La metáfora del enfermo de edad avanzada que padece a un tiempo varios males es ideal para entender la naturaleza de la crisis económica que, sin tregua ni respiro, atraviesa este país. Y es que tal tipo de pacientes tienen una particularidad fundamental: que la medicación que les va bien para una cosa suele sentarles como un tiro para otras, de forma que ajustar el tratamiento para que todo -males y remedios- quede razonablemente equilibrado puede acabar por ser una tarea de titanes.
En España hay que reducir el déficit, sin duda, pero ello significa disminuir el gasto en inversión y por tanto el crecimiento, lo que afecta al número de empleados y al consumo de la sociedad, variable que influye, a su vez, en el propio crecimiento, en consecuencia en la recaudación fiscal directa e indirecta y, en fin, en la capacidad de gasto de las Administraciones públicas. Unas Administraciones que, sin embargo, no pueden gastar sin tener en cuenta el dato esencial de que para hacerlo han de endeudarse en un mercado que presta el dinero a unos precios sencillamente infinanciables.
Por otro lado, la reducción del déficit público mediante el despido de empleados o la reducción de salarios sabemos de sobras a qué lleva: a que aumente el paro -y, por tanto, la factura descomunal de la protección al desempleo- y a que baje el consumo, sin cuyo relanzamiento no saldremos del círculo vicioso que nos tiene atenazados: el de la recesión a la que conducen las medidas destinadas a embridar la deuda y el del aumento de la deuda como consecuencia de la factura del paro y de la caída de la recaudación tributaria nacida de la situación de recesión.
Hay un dato muy relevante, sin embargo, que añadir a este panorama ya desolador. Por seguir con la metáfora, que nuestro enfermo está siendo tratado de forma simultánea por varios facultativos, que además de hablar lenguas distintas, lo que dificulta que se entiendan entre ellos, tienen intereses diferentes: unos buscan la fama para seguir el frente de sus servicios respectivos, otros defender los intereses de los laboratorios que les presionan para que receten este o aquel medicamento, y otros, en fin, extender su poder en el consejo de doctores.

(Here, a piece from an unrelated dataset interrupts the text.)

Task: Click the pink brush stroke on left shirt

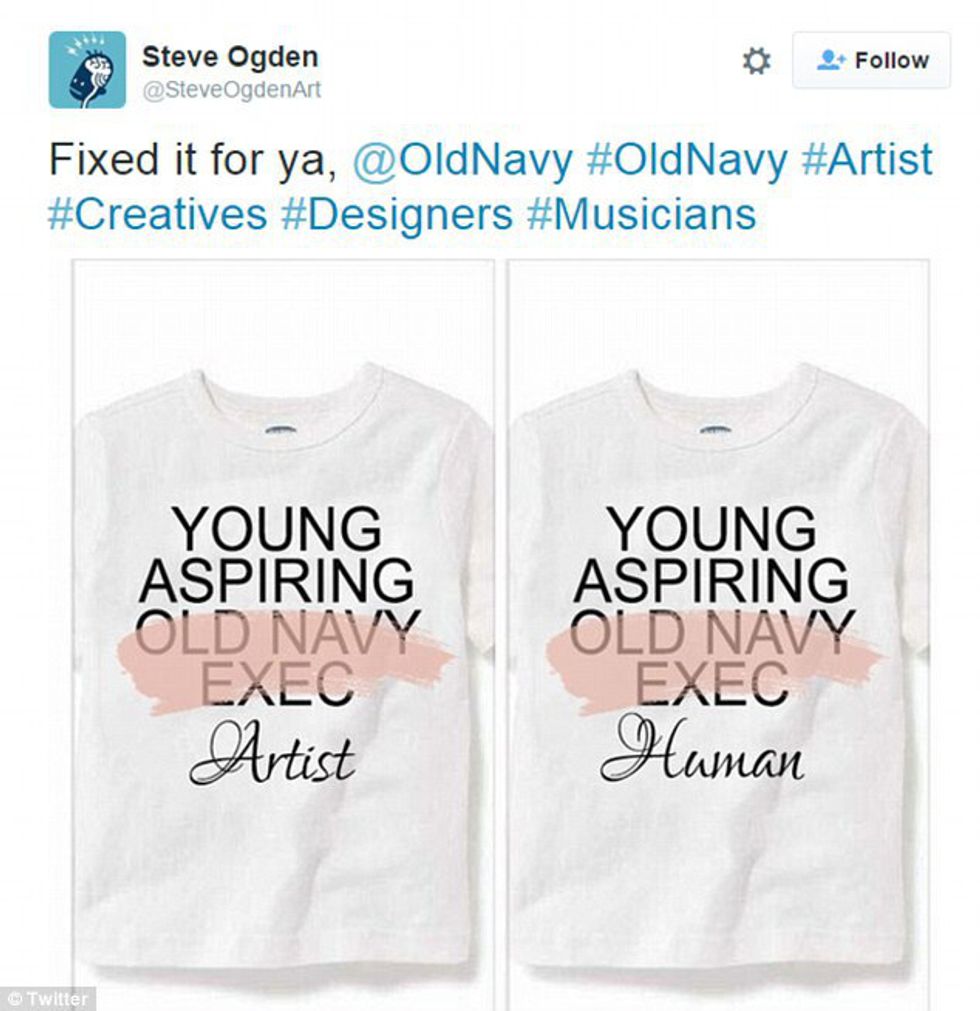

¿Conclusión? Que es difícil encontrar una tormenta económica perfecta más difícil de tratar y hallar, al propio tiempo, un procedimiento más errático para combatirla con acierto y decisión. Y, lo que no es menos importante, con la conciencia clara de que sus paganos principales no son los Gobiernos, ni la Unión Europea, ni la troika, sino los ciudadanos de a pie que padecen espantados por la crisis y la falta de perspectivas de que veamos su final. Cuando hay una enfermedad, el que sufre de verdad es el paciente, por más solícito y solidario que sea, cuando lo es, el médico que trata de curarlo.